The data
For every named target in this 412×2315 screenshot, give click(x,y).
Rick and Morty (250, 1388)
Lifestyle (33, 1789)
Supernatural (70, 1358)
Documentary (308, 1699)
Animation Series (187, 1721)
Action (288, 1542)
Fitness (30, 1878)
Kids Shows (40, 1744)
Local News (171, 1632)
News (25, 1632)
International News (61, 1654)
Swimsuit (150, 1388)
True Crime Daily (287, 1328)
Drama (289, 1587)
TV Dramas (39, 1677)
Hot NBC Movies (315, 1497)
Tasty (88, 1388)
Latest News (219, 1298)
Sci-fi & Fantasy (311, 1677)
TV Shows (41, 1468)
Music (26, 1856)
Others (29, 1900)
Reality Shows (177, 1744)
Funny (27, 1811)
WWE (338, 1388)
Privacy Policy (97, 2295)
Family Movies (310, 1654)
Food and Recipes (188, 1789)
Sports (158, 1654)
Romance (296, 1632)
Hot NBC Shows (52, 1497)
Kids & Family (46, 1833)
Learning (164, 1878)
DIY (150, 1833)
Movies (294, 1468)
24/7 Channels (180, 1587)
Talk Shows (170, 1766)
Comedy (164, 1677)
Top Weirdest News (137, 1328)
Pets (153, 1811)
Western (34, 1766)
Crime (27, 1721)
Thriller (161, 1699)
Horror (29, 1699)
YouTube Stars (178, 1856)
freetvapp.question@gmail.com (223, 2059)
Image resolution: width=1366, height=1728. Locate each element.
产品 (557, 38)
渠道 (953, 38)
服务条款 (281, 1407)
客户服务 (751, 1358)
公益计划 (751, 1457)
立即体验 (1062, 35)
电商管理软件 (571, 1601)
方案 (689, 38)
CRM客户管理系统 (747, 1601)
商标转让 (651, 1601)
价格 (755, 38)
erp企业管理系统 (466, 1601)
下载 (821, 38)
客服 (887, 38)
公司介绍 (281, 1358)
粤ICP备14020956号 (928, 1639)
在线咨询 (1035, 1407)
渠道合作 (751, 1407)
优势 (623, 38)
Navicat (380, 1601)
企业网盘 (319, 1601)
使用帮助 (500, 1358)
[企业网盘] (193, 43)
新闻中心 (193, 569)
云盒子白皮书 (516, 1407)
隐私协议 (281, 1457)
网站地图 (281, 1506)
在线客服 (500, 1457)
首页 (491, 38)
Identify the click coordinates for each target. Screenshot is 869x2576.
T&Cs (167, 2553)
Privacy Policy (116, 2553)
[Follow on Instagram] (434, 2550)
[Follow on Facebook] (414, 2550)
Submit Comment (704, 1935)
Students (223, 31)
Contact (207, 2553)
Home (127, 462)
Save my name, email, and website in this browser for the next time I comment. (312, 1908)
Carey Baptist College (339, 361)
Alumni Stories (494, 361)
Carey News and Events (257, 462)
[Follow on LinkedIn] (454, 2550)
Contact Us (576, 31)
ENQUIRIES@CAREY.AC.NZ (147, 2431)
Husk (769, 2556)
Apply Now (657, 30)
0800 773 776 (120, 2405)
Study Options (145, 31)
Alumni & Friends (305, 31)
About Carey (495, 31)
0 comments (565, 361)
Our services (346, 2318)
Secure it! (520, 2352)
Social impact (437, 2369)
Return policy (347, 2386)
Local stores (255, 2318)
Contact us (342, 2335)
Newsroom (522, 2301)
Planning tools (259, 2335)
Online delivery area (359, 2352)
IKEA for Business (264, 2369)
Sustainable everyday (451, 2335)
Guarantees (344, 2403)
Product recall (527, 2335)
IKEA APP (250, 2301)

Instructions for the task
Please reproduce all of the entries above exactly as they appear.

Your solution
For every named target in this 412×2315 screenshot, give click(x,y).
Rick and Morty (250, 1388)
Lifestyle (33, 1789)
Supernatural (70, 1358)
Documentary (308, 1699)
Animation Series (187, 1721)
Action (288, 1542)
Fitness (30, 1878)
Kids Shows (40, 1744)
Local News (171, 1632)
News (25, 1632)
International News (61, 1654)
Swimsuit (150, 1388)
True Crime Daily (287, 1328)
Drama (289, 1587)
TV Dramas (39, 1677)
Hot NBC Movies (315, 1497)
Tasty (88, 1388)
Latest News (219, 1298)
Sci-fi & Fantasy (311, 1677)
TV Shows (41, 1468)
Music (26, 1856)
Others (29, 1900)
Reality Shows (177, 1744)
Funny (27, 1811)
WWE (338, 1388)
Privacy Policy (97, 2295)
Family Movies (310, 1654)
Food and Recipes (188, 1789)
Sports (158, 1654)
Romance (296, 1632)
Hot NBC Shows (52, 1497)
Kids & Family (46, 1833)
Learning (164, 1878)
DIY (150, 1833)
Movies (294, 1468)
24/7 Channels (180, 1587)
Talk Shows (170, 1766)
Comedy (164, 1677)
Top Weirdest News (137, 1328)
Pets (153, 1811)
Western (34, 1766)
Crime (27, 1721)
Thriller (161, 1699)
Horror (29, 1699)
YouTube Stars (178, 1856)
freetvapp.question@gmail.com (223, 2059)
Image resolution: width=1366, height=1728. Locate each element.
产品 (557, 38)
渠道 (953, 38)
服务条款 (281, 1407)
客户服务 (751, 1358)
公益计划 (751, 1457)
立即体验 (1062, 35)
电商管理软件 (571, 1601)
方案 (689, 38)
CRM客户管理系统 (747, 1601)
商标转让 (651, 1601)
价格 (755, 38)
erp企业管理系统 (466, 1601)
下载 (821, 38)
客服 (887, 38)
公司介绍 (281, 1358)
粤ICP备14020956号 (928, 1639)
在线咨询 (1035, 1407)
渠道合作 (751, 1407)
优势 (623, 38)
Navicat (380, 1601)
企业网盘 (319, 1601)
使用帮助 (500, 1358)
[企业网盘] (193, 43)
新闻中心 (193, 569)
云盒子白皮书 (516, 1407)
隐私协议 (281, 1457)
网站地图 (281, 1506)
在线客服 (500, 1457)
首页 (491, 38)
Identify the click coordinates for each target. Screenshot is 869x2576.
T&Cs (167, 2553)
Privacy Policy (116, 2553)
[Follow on Instagram] (434, 2550)
[Follow on Facebook] (414, 2550)
Submit Comment (704, 1935)
Students (223, 31)
Contact (207, 2553)
Home (127, 462)
Save my name, email, and website in this browser for the next time I comment. (312, 1908)
Carey Baptist College (339, 361)
Alumni Stories (494, 361)
Carey News and Events (257, 462)
[Follow on LinkedIn] (454, 2550)
Contact Us (576, 31)
ENQUIRIES@CAREY.AC.NZ (147, 2431)
Husk (769, 2556)
Apply Now (657, 30)
0800 773 776 (120, 2405)
Study Options (145, 31)
Alumni & Friends (305, 31)
About Carey (495, 31)
0 comments (565, 361)
Our services (346, 2318)
Secure it! (520, 2352)
Social impact (437, 2369)
Return policy (347, 2386)
Local stores (255, 2318)
Contact us (342, 2335)
Newsroom (522, 2301)
Planning tools (259, 2335)
Online delivery area (359, 2352)
IKEA for Business (264, 2369)
Sustainable everyday (451, 2335)
Guarantees (344, 2403)
Product recall (527, 2335)
IKEA APP (250, 2301)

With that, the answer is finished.